DGXX enters the first week of June with a freshly announced $35 million commitment to purchase Nvidia's next-generation Vera Rubin GPU platform — a deal that dominated headlines on June 3 and pulled the stock sharply off its recent highs, even as the underlying short positioning is quietly easing.
The catalyst is hard to ignore. Digi Power X announced it will deploy $35 million toward Nvidia Vera Rubin hardware to expand its NeoCloudz GPU-as-a-Service operation. The stock had already more than doubled over the prior month — up 115% — before pulling back 3% on June 2 alone, and a further 2% across the week. The parallel US Nasdaq listing (DGXX) moved almost in lockstep, off 3% on the day and nearly 3% on the week, confirming this is company-specific noise rather than sector drift. By contrast, HUT gained 18% on the week and KEEL jumped nearly 20%, suggesting the broader crypto-power-compute cohort remained buoyant — making DGXX's relative underperformance stand out.
The short book on DGXX has been retreating. SI now runs at 6.2% of the free float, down from a peak near 7.6% in late May. Short interest on the NEOE-listed DGX vehicle is negligible — just 0.14% of float — and continues to fall. On the Nasdaq side, availability has loosened dramatically. After hitting its tightest point of the past year at 25.6% on May 15 — meaning fewer than one share was available to borrow for every three already shorted — the lending market has opened back up. Availability now reads 200%, roughly back to levels seen in late April, suggesting shorts have returned stock and the squeeze pressure of mid-May has dissipated. Cost to borrow has also unwound. It was nearly 2% in late April, peaked again at 1.97% on May 7, and has now fallen to just 0.89% — the lowest level in the 30-day window. The ORTEX short score of 41.9 sits in the lower half of the 0-100 range and has trended down over the past two weeks from 45.3 on May 21. That composite tells a consistent story: short sellers are backing away, not adding.
The institutional register adds some texture. Citadel Advisors built a position of 3.55 million shares, adding 3.36 million in the most recent reported period through May 5 — one of the most aggressive single-holder builds on the cap table. Vennlight Capital added 1.17 million shares through March. These moves sit against a backdrop where the President, Alec Menachem Amar, sold shares across three transactions in April and May at prices ranging from C$2.25 to C$3.56 — well below the current CAD 10.86 — capturing gains from the earlier part of the rally. The net 90-day insider figure looks positive in share terms due to February awards to the CEO, CFO, and directors, but the cash-sale pattern from the President is the more telling behavioural signal.

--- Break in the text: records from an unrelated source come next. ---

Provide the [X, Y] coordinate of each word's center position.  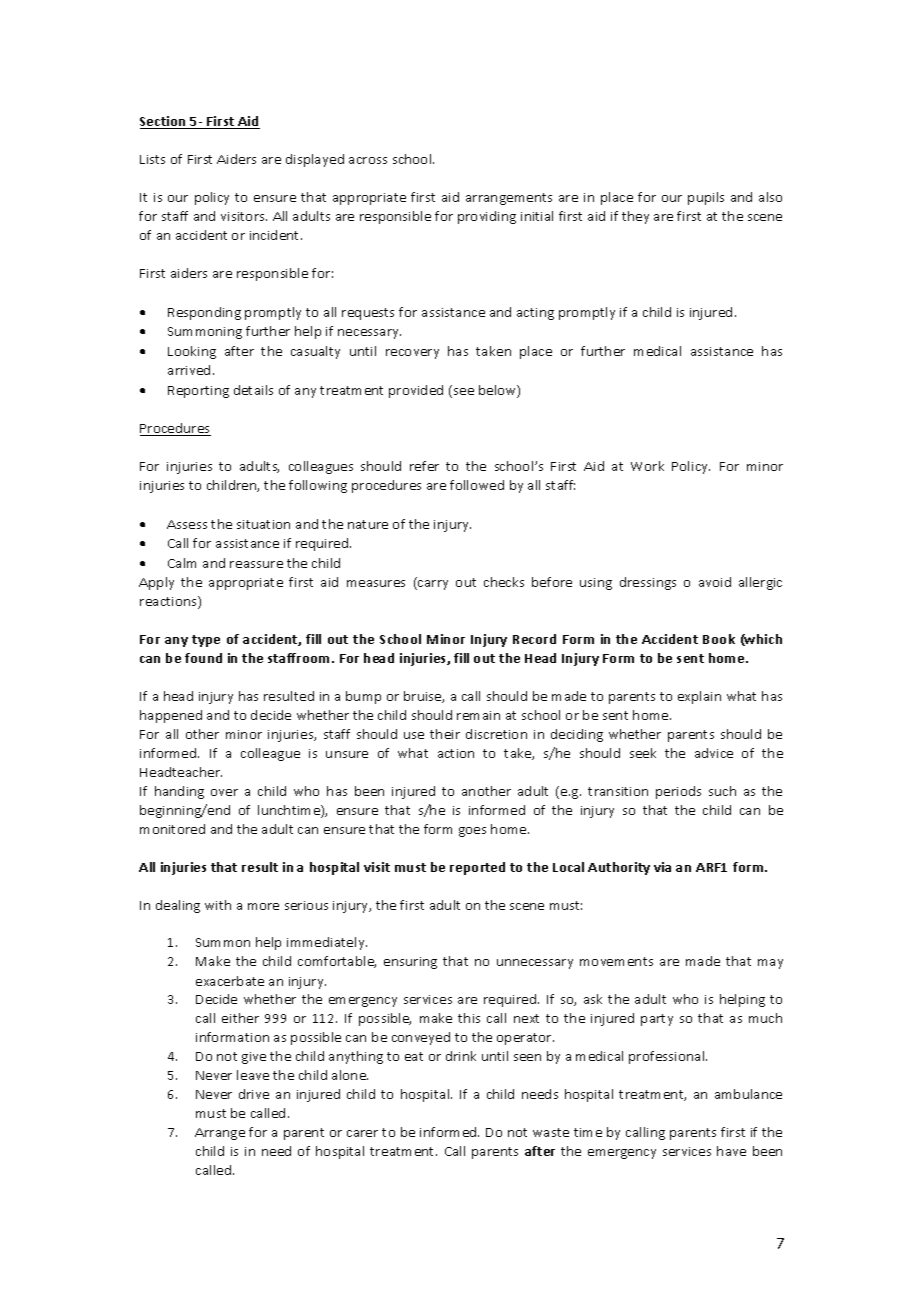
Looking [192, 352]
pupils [706, 198]
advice [714, 753]
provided [416, 391]
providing [487, 217]
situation [263, 524]
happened [171, 716]
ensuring [410, 963]
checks [504, 582]
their [445, 734]
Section [164, 122]
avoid [715, 582]
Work [647, 466]
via [662, 867]
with [218, 905]
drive [254, 1094]
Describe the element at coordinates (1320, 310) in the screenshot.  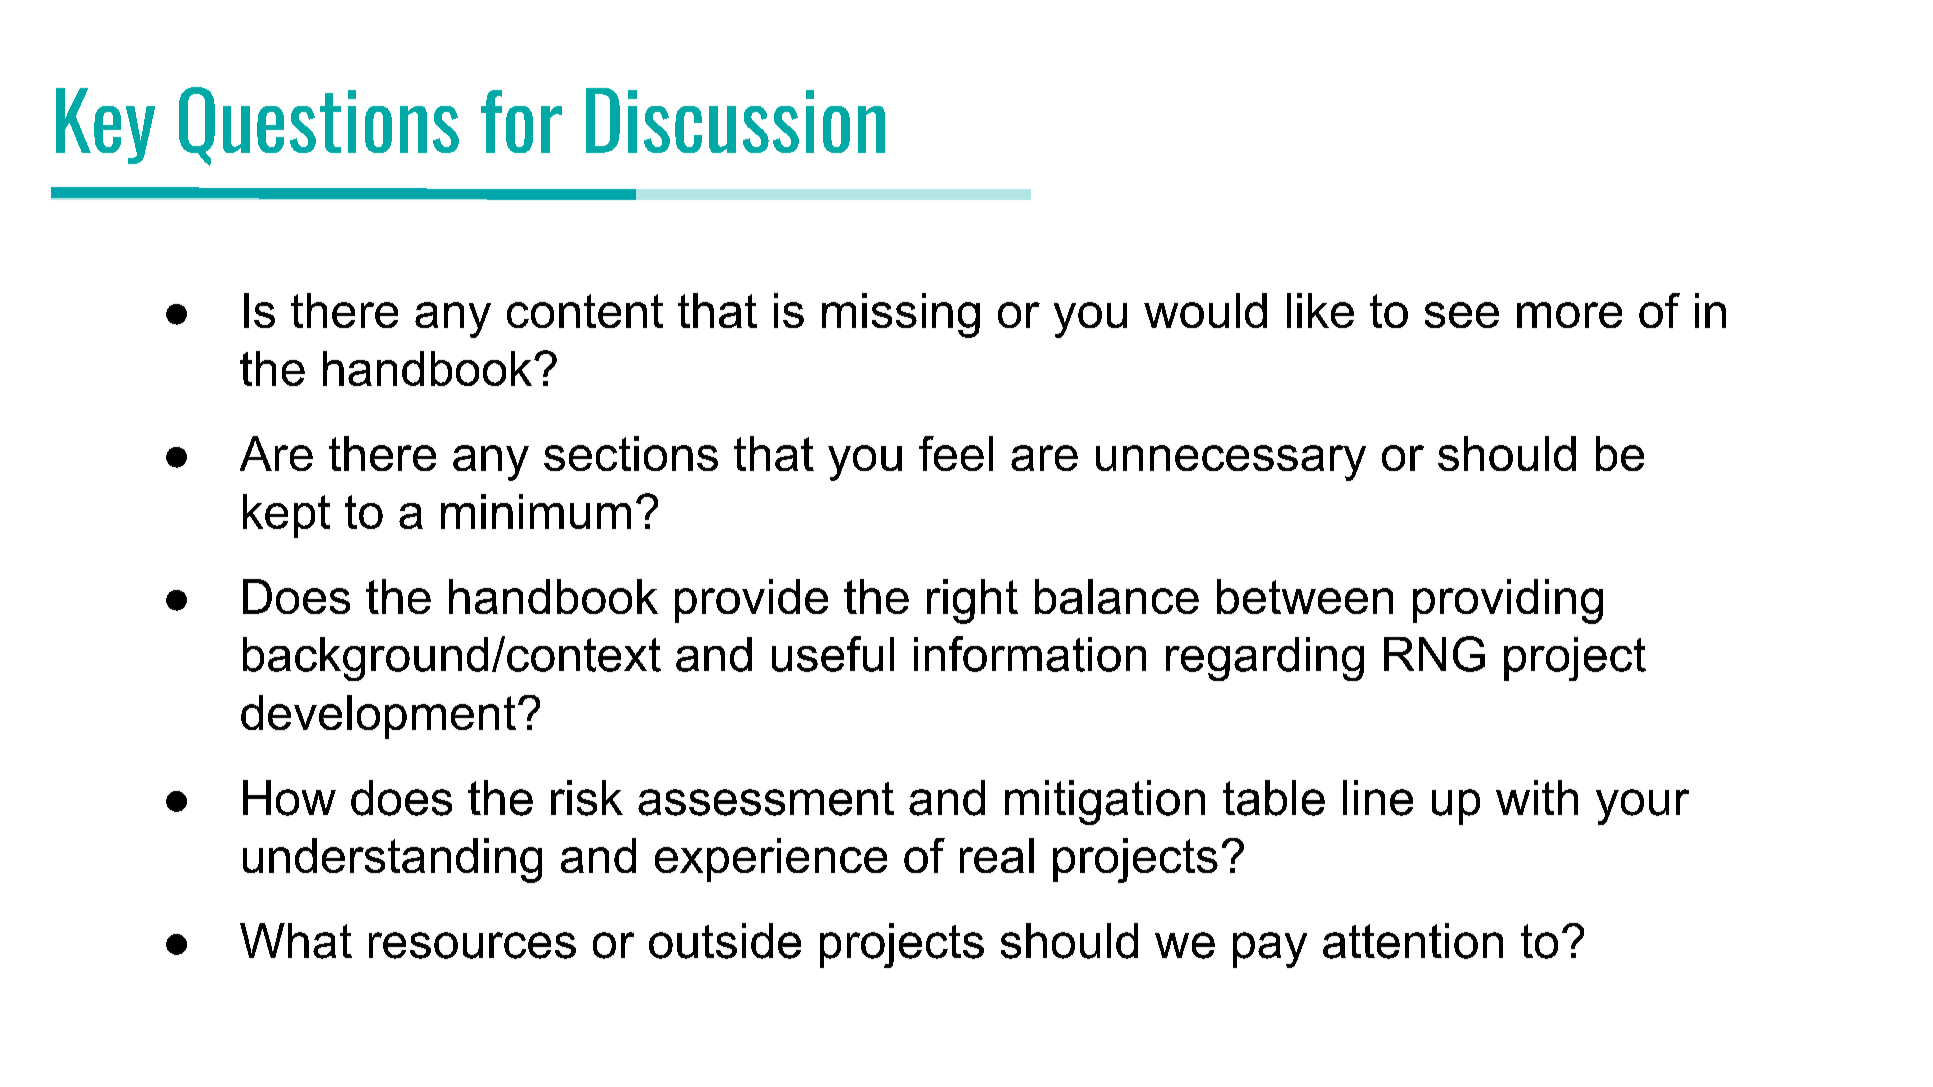
I see `like` at that location.
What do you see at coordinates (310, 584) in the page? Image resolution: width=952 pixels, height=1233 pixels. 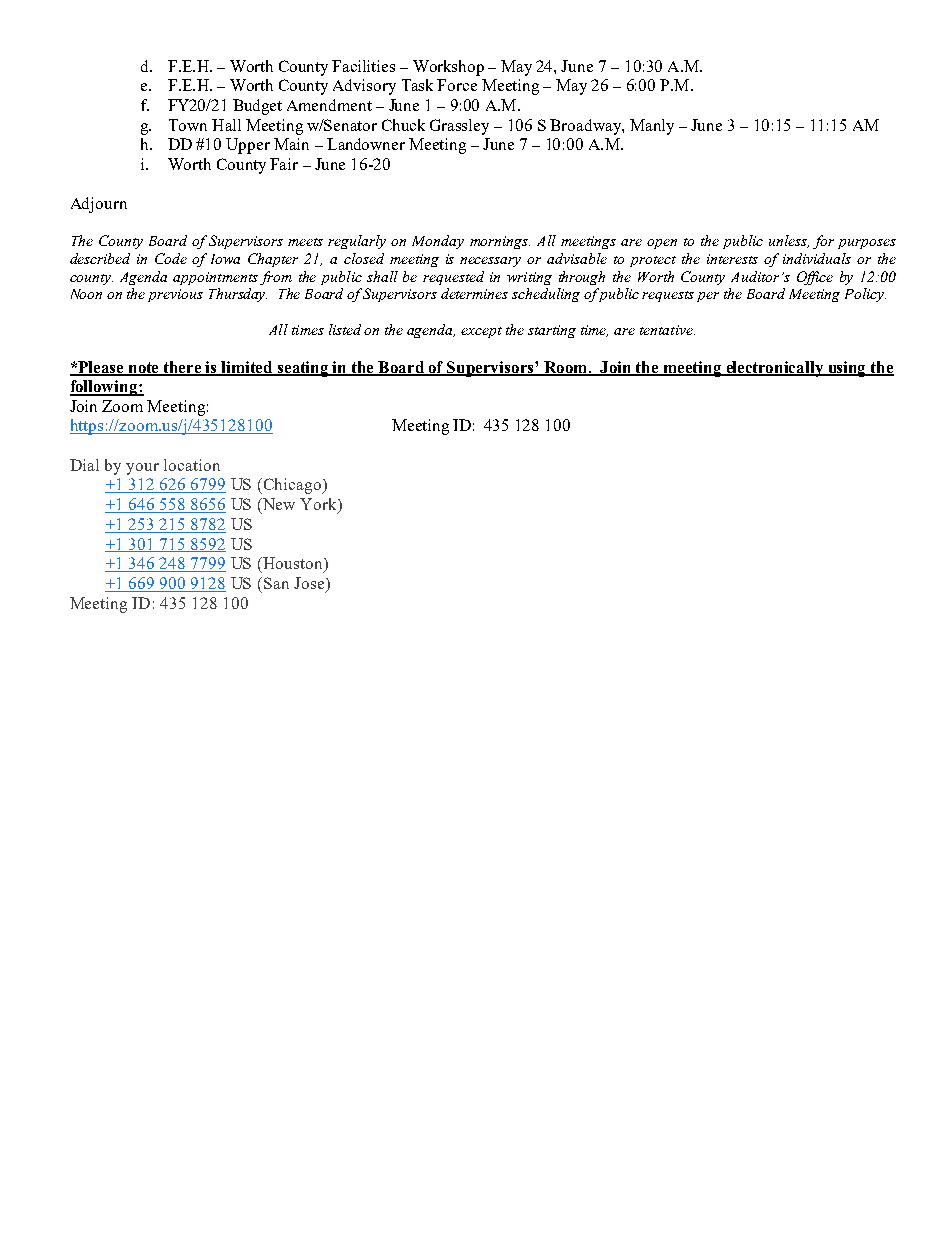 I see `Jose` at bounding box center [310, 584].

The earnings history carries a useful data point. Q1 2026 results reported on May 15 delivered the company's first AI-linked revenue and closed with $125 million in cash on the balance sheet — though the company still posted a net loss of US$4.7 million for the quarter. The stock moved 5.7% higher the day after the print and held those gains over the following five days, ending the week 9.7% above the pre-earnings close. The next scheduled event is August 14. Valuation data is stale — the most recent EV figure dates to December 2025 — so multiples-based framing is not reliable here and has been omitted.
A class action lawsuit filed May 29 adds a further overhang the $35 million Nvidia commitment does not resolve on its own. With shorts exiting, availability loose, and the borrow cost near its recent floor, the setup heading into summer is less about squeeze dynamics and more about whether the Vera Rubin GPU commitment — and the August earnings it feeds into — justifies the stock's 115% one-month run.